Minneapolis, Minnesota (September 12, 2013) –Twin Cities home buyers were unflustered by slightly higher interest rates in August as pending sales were up 10.9 percent to 5,244. Along with rising prices, increased sales activity is fueling housing demand, while buyers continue to watch inventory levels for more options. New listings rose 16.5 percent to 6,951, marking the fifth consecutive year-over-year increase in seller activity. Buyers have 15,773 properties from which to choose – 9.9 percent fewer than August 2012 but 21.2 percent more than in January 2013.

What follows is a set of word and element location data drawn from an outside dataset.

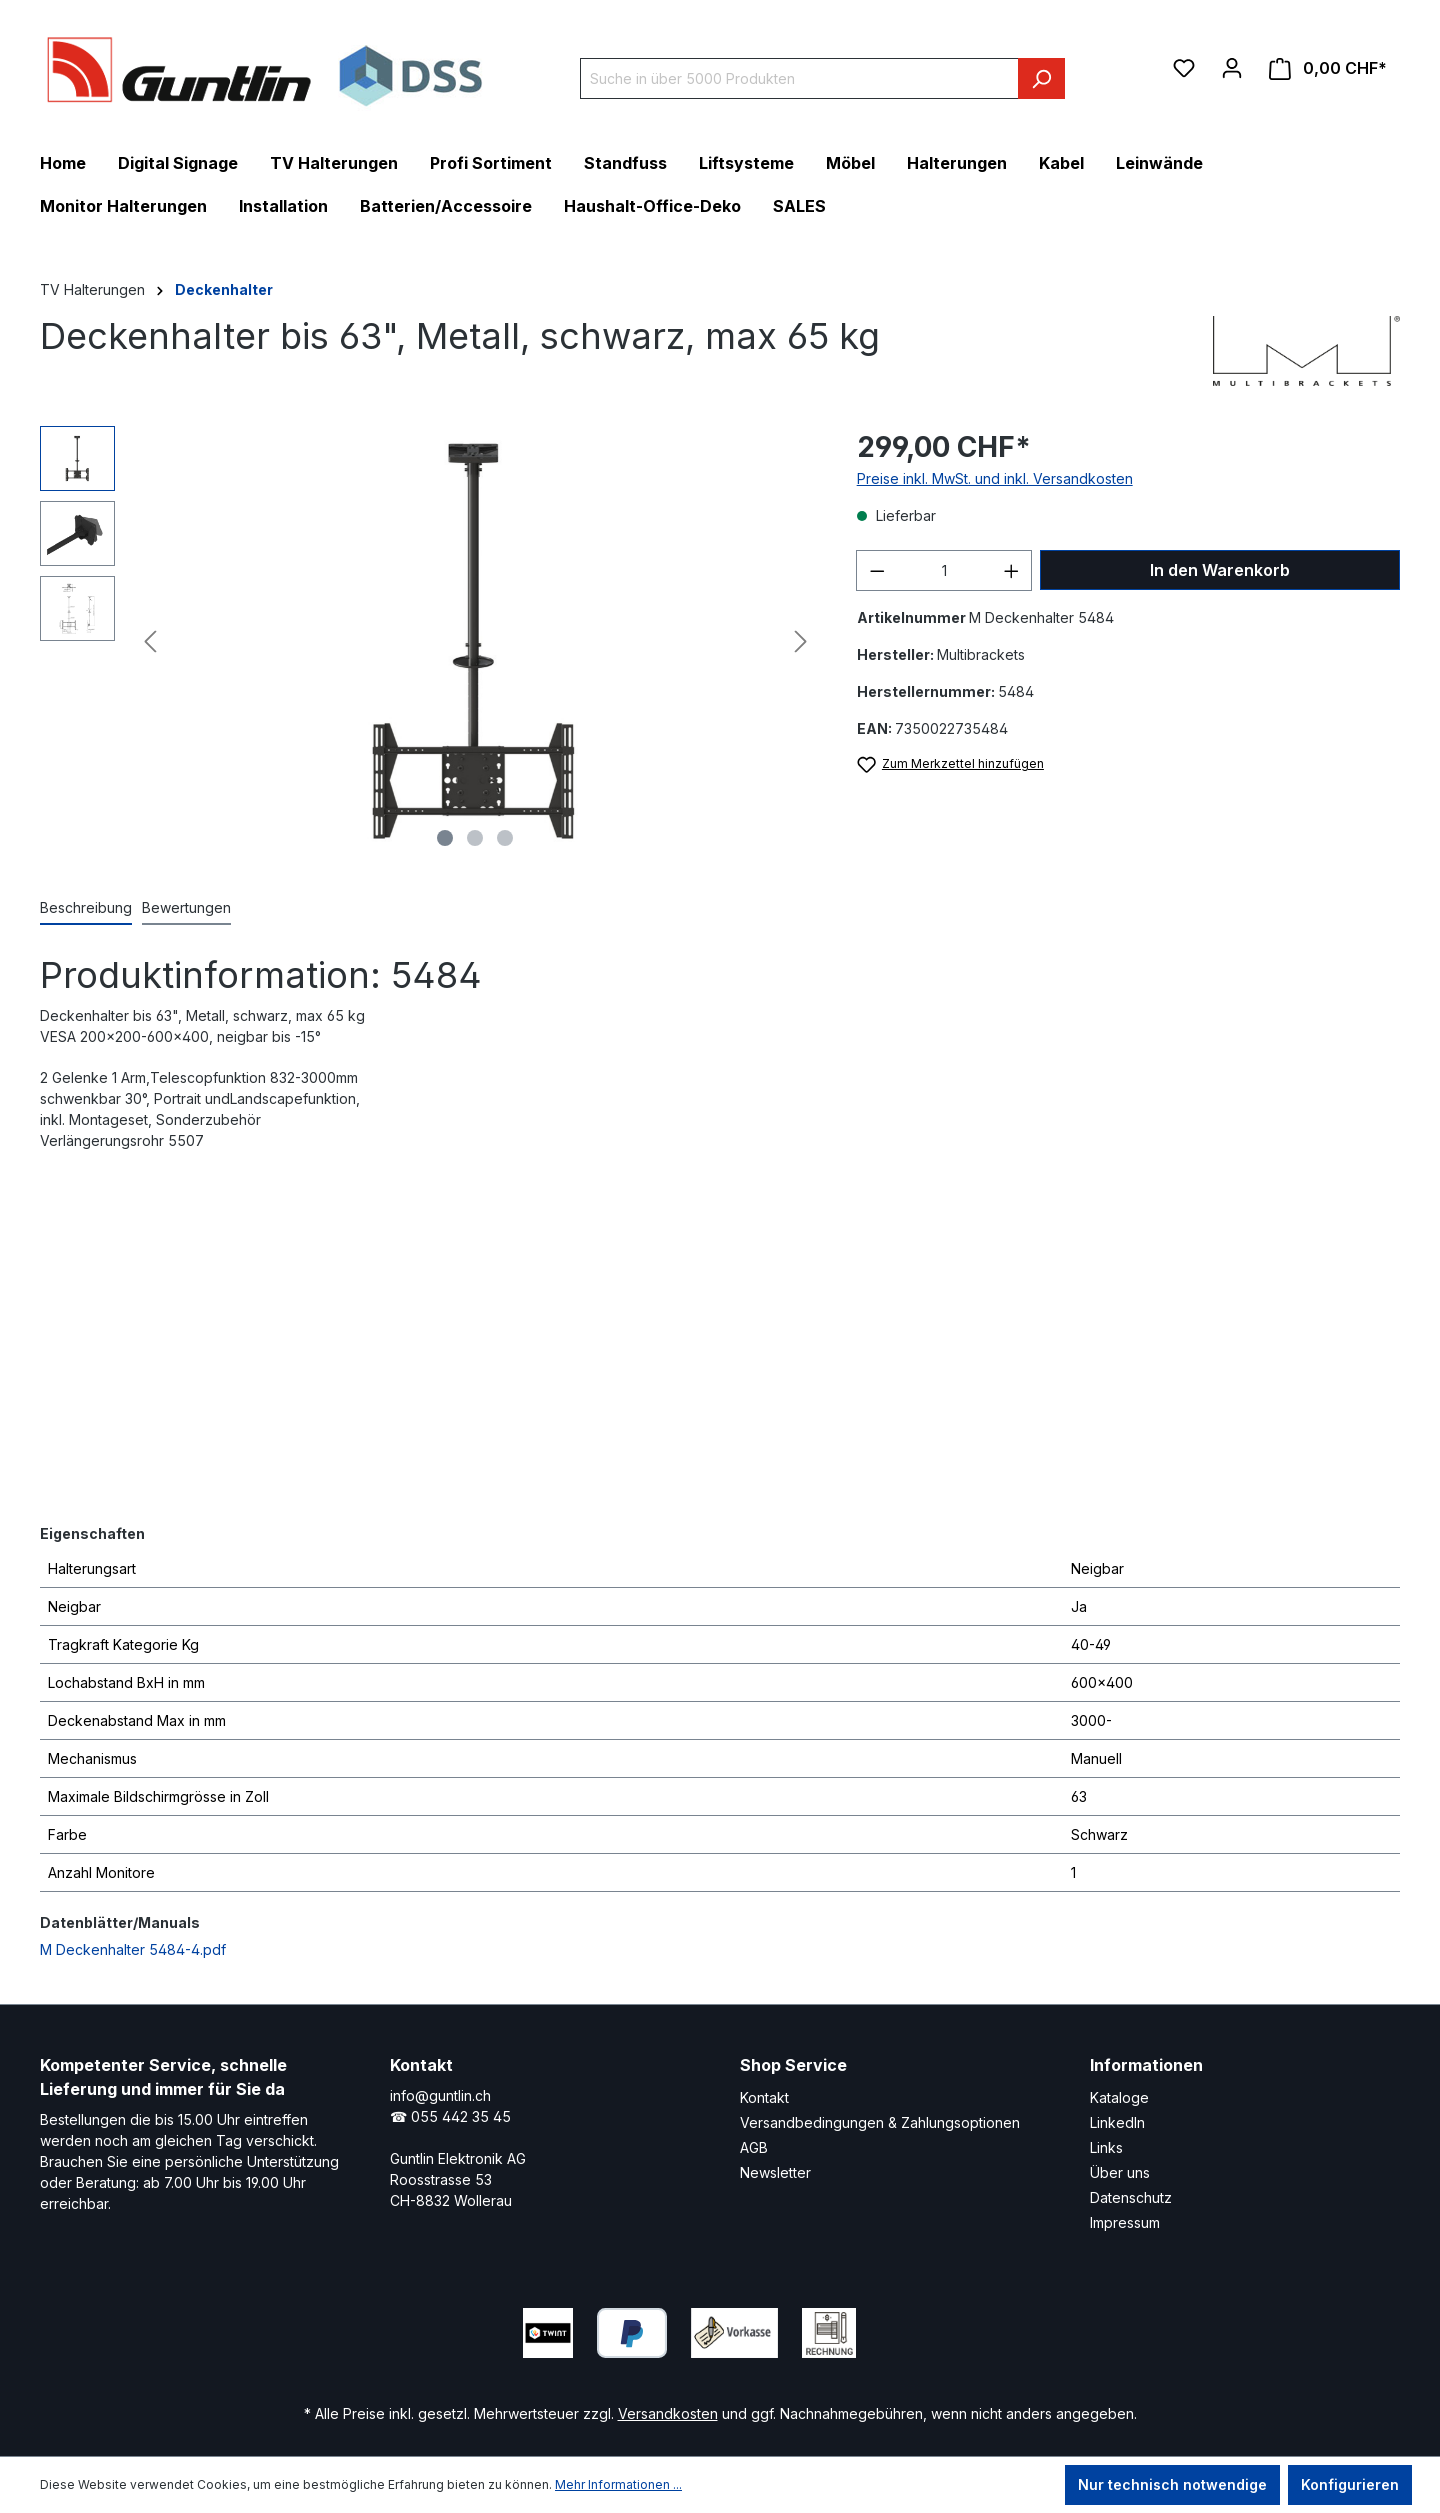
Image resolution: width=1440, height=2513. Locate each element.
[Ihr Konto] (1232, 68)
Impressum (1125, 2222)
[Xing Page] (1005, 2328)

The overall median sales price was $208,000, up 16.9 percent compared to August 2012. A shift in sales type is driving this price growth. At this time last year, foreclosures and short sales together comprised 35.8 percent of all sales activity. In August 2013, these two distressed segments made up just 20.7 percent of all sales. On the seller side, the percentage of all new listings that were distressed in August fell to 17.8 percent, down from 32.7 percent in 2012.
"Foreclosure activity and home prices are inversely related," said Andy Fazendin, President of the Minneapolis Area Association of REALTORS® (MAAR). "As distressed activity has subsided, prices have rallied. Sparse inventory has exacerbated this dynamic."
While closed sales were up 8.9 percent overall, traditional buyer activity was up 34.7 percent. Foreclosure sales and short sales were down 34.5 and 43.5 percent, respectively. Similarly, new listings were up 16.5 percent overall, but traditional seller activity rocketed 42.1 percent higher. Foreclosure new listings fell 31.4 percent and short sale new listings fell 46.0 percent. With 18 straight months of year-over-year median price gains, multiple-offer situations still common and 3.6 months' supply of inventory, few thought that the pendulum would swing this far this fast. Homes are selling in an average of 70 days – the quickest pace in six and a half years. Sellers are receiving an average of 97.0 percent of their original list price – the highest ratio in approximately seven years.
The traditional median sales price rose 3.7 percent to $228,000; the foreclosure median sales price was up 14.1 percent to $140,400; the short sale median sales price increased 13.4 percent to $142,608. On average, traditional homes sold in 62 days for 97.2 percent of original list price, foreclosures sold in 79 days for 97.1 percent of original list price and short sales lagged at 163 days and 94.2 percent of original list price.
"August was another good month on the road to recovery," said Emily Green, MAAR President-Elect. "We're anticipating stronger-than-average sales activity this fall."
All information is according to the Minneapolis Area Association of REALTORS® (MAAR) based on data from NorthstarMLS. MAAR is the leading regional advocate and provider of information services and research on the real estate industry for brokers, real estate professionals and the public. MAAR serves the Twin Cities 13-county metro area and western Wisconsin. 10K Research and Marketing, LLC is a wholly owned subsidiary of MAAR.